Writeup: Data-driven decision-making

What is one way that government or food access organizations could use plot_food_access_by_county_map or plot_census_low_access_map to shape their decisions or policies? Then, explain one limitation or concern with using the plots in the way you suggested.

TODO: Replace this text with your answer.

Task: Interactive map

Although the initial report to Congress was completed in June 2009, the Economic Research Service has since then maintained an interactive map for their Food Access Research Atlas. Open this interactive map, turn off the default layer “LI and LA and 1 and 10 miles”, and turn on the layer “LI and LA at 1/2 and 10 miles”. This layer displays:

Low-income census tracts where a significant number or share of residents is more than 1/2 mile (urban) or 10 miles (rural) from the nearest supermarket.

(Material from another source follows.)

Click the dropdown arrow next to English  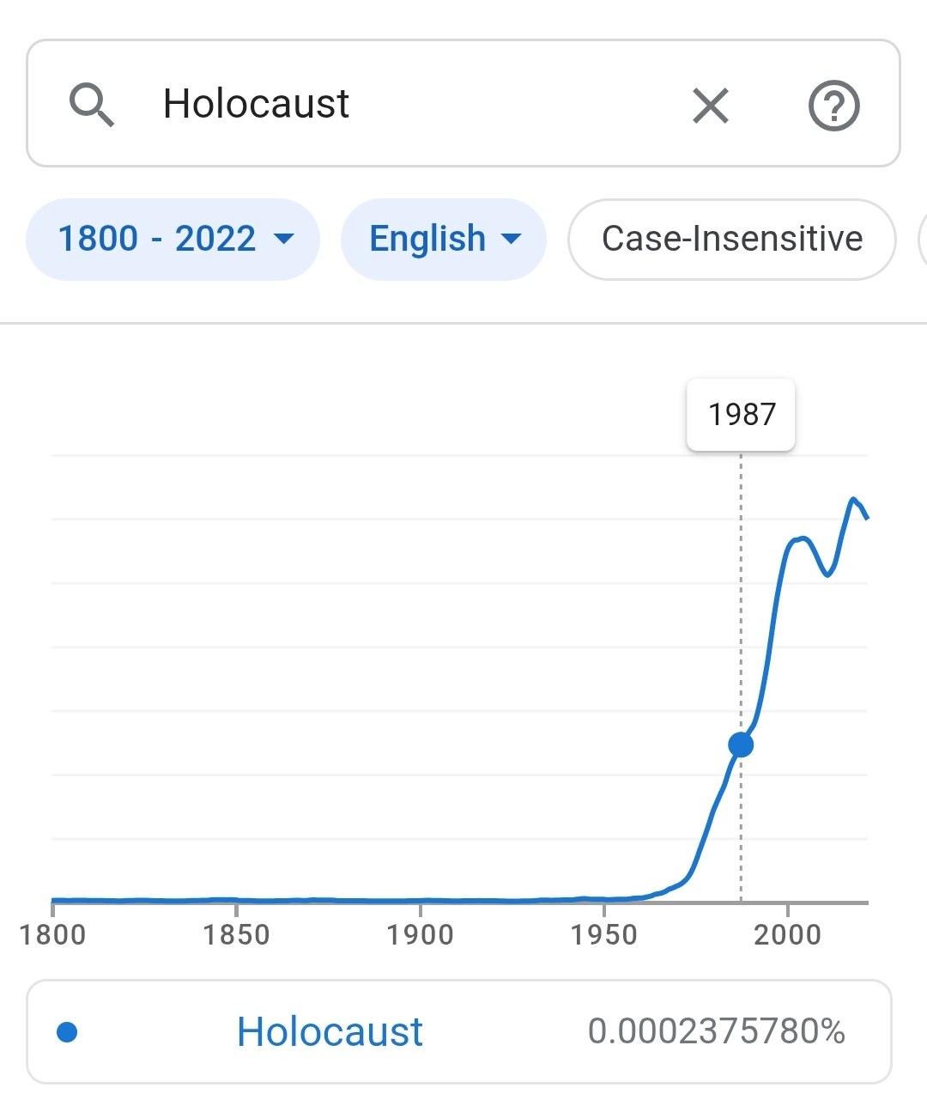pos(511,239)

Write a function interactive_map that returns a interactive Map of low income and low access census tracts in Washington. Include only LowIncomeTracts that are either low access at half a mile LATracts_half for Urban census tracts or low access at 10 miles LATracts10 for Rural census tracts. This dataset does not match the Food Access Research Atlas, so some differences are to be expected. Your interactive map won’t appear in the PDF printout as PDF files cannot embed interactive maps so don’t worry about it not showing up in your PDF export.

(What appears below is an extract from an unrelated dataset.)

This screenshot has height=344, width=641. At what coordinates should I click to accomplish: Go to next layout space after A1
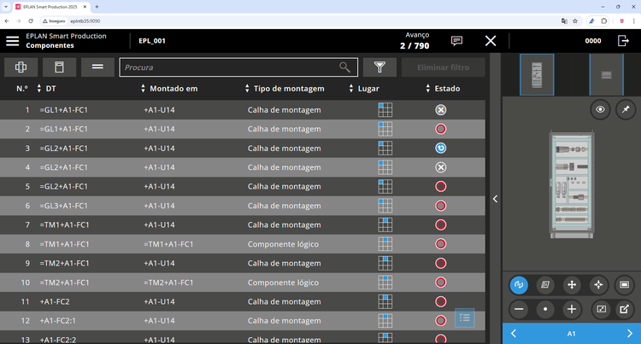pos(630,333)
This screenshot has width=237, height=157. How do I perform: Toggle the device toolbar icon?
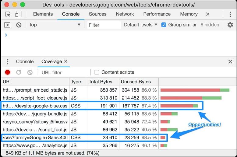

def interactive_map(state_data):
    """
    ...
    """
    ...


map = interactive_map(state_data)
assert type(map) == Map, "this function should return an interactive Map object"
display(map)
last_child = next(reversed(map._children.values()))
assert type(last_child) == GeoJson, "last child should be GeoJson; do not specify column"
geojson = last_child.data
assert set(int(d["id"]) for d in geojson["features"]) == set(lalowi_idx), "wrong selection"

The following cell plots a preview of your interactive map for the PDF printout.

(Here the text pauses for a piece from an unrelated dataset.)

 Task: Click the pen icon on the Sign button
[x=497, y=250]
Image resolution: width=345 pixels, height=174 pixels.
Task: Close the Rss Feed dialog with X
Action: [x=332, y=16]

gpd.GeoDataFrame.from_features(geojson, crs="EPSG:4326").plot(ax=entire_state.plot(color="#EEE")).set_axis_off()

Writeup: Build a new supermarket

Using the interactive map above, locate the low-income low-access census tract closest to your favorite place in Washington. Then, identify a location (a specific street intersection, such as “University Way NE & NE 45th St”) to add a new supermarket that would serve the people living in that census tract. Finally, explain the considerations that factored into your choice of location.

This dataset is outdated, so assume there are no supermarkets in any low-income low-access census tract even if supermarkets are present today. An effective writeup will demonstrate expertise with the data setting.

TODO: Replace this text with your answer.